Как будто бы он мог предсказать свое будущее!
В один из июньских теплых вечеров, не разбавленных игрой в театре, Родион скатился вниз по лестнице своего дома. Хлопнул дверью подъезда. Постоял под козырьком, глядя в сумеречное летнее небо. Его знобило.
Его отец смотрит из окна. Эта мысль не давала ему покоя, как он ни старался избавиться от нее. Его отец — Родиону совсем не было до него дела, Рудику — было, и за это он был себе противен.
Теперь противен.
Он пошел вокруг дома, не желая идти в сторону озера или — не дай Бог — в сторону дома Полины, и в итоге обошел весь район по кругу, чтобы оказаться у театра. Был насуплен, держал руки в карманах. Помедлив, сел на ступеньки. Вытянул ноги. Для того, чтобы входить внутрь, было слишком поздно, но родной театр помогал ему расслабиться. Снять напряжение, хотя бы отчасти. От него веяло домом — тем, что был у Рудика когда-то давно. И только сейчас Расков понял, почему он приходит сюда почти каждый день, почему упорно заходит в эти двери, почему поднимается на сцену, почему перевоплощается, почему ссорится с отцом из-за этого, отстаивая свое право находиться здесь.

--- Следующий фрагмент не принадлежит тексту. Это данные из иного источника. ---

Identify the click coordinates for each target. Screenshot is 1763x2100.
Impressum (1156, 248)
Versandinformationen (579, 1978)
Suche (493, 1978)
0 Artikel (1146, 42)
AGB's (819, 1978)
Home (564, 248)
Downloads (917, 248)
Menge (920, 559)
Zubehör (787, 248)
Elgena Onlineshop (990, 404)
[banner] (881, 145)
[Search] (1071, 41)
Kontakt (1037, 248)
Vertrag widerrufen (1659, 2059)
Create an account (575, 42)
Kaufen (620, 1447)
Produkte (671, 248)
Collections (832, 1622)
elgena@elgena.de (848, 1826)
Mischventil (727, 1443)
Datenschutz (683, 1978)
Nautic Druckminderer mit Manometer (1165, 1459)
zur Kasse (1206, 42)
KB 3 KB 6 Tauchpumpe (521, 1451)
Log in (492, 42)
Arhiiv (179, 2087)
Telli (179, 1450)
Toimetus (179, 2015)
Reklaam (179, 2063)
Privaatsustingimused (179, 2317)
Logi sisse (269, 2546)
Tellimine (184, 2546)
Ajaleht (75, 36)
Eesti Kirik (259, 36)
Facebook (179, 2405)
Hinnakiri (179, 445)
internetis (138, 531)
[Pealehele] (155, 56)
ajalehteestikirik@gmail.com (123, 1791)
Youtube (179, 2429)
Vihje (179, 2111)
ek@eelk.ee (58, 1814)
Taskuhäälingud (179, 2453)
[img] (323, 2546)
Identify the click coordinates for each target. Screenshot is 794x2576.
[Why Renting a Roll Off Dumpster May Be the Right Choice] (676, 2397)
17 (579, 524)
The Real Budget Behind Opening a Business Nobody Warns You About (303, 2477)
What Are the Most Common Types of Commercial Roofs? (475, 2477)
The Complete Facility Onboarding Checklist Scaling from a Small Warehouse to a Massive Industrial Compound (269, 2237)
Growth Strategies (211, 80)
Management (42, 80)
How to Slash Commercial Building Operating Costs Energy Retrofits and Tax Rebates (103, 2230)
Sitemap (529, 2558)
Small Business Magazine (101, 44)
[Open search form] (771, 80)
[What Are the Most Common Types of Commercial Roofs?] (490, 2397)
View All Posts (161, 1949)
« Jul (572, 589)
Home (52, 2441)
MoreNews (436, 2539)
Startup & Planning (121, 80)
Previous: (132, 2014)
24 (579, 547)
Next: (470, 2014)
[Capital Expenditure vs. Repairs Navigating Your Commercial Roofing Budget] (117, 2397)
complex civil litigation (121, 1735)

И это — несмотря на имеющиеся у него соответствующие гены (как выяснилось), связано лишь с острым и необходимым каждому ощущением дома. Дома, который закрыл перед ним двери на его четырнадцатилетие.
Театр был рядом. И с Рудиком всегда была Полька. У нее ведь тоже было далеко не все гладко в ее семье. А в театре она могла быть собой, даже каждый раз надевая на себя маску.
Они нашли дом друг в друге и здесь. Здесь можно было стать тем ощутимым кем-то, кем им не позволяла быть реальность. В Затерянной Бухте быть собой удавалось нечасто — там личности были растворены, выявлялось лишь одно качество — способность или неспособность бороться. В театре их заставляли быть слишком «личностями». Искать в себе что-то главное, какой-то стержень, постоянно, неотрывно. И это спасло их и помогло вырваться из Бухты.
Когда они расставались, они уже почти не нуждались друг в друге. Они нашли в себе стержень.
Но понимаешь это лишь годы спустя. Когда вырываешься из места, которому принадлежал много лет, когда имеешь возможность посмотреть на все со стороны, отстраненным взглядом. Когда тебе предлагают уже другие роли, а главный приз — не обретение самого себя, а обретение тебя зрителями. Ставки возросли, главный герой нашел себя в прозе, а драму одного актера придется оставить для другого спектакля и уже, возможно, для другого героя.
Его отец когда-то был актером.
Точнее, он едва не стал им — ведь и Родион еще не чувствовал себя актером. Но отец все же успел отучиться на актерском. В свое время. Он успел поиграть в театре, в их родном Драме. Пока не понял, что жизнь слишком коротка, чтобы тратить ее на подмостки. Он нашел себя в другом, а сына всю жизнь попрекал за его выбор.
Выяснилось все случайно. Когда он уезжал на пробы, отец и сестрица сделали каменные лица. Они не верили, что он может получить роль и тщательно скрывали свой скепсис, но, впрочем, не всегда успешно. Но в настоящее оцепенение их привела новость о том, что Родион-таки получил роль и скоро уедет сниматься снова. Когда он приехал, он почти не показывался дома, договариваясь с преподавателями, сдавая экзамены и играя в спектаклях. Он даже не стал разбирать дорожную сумку, он казался настолько далеким от их жизни — прежней жизни нормальных людей, что они вообразили, что уже потеряли его.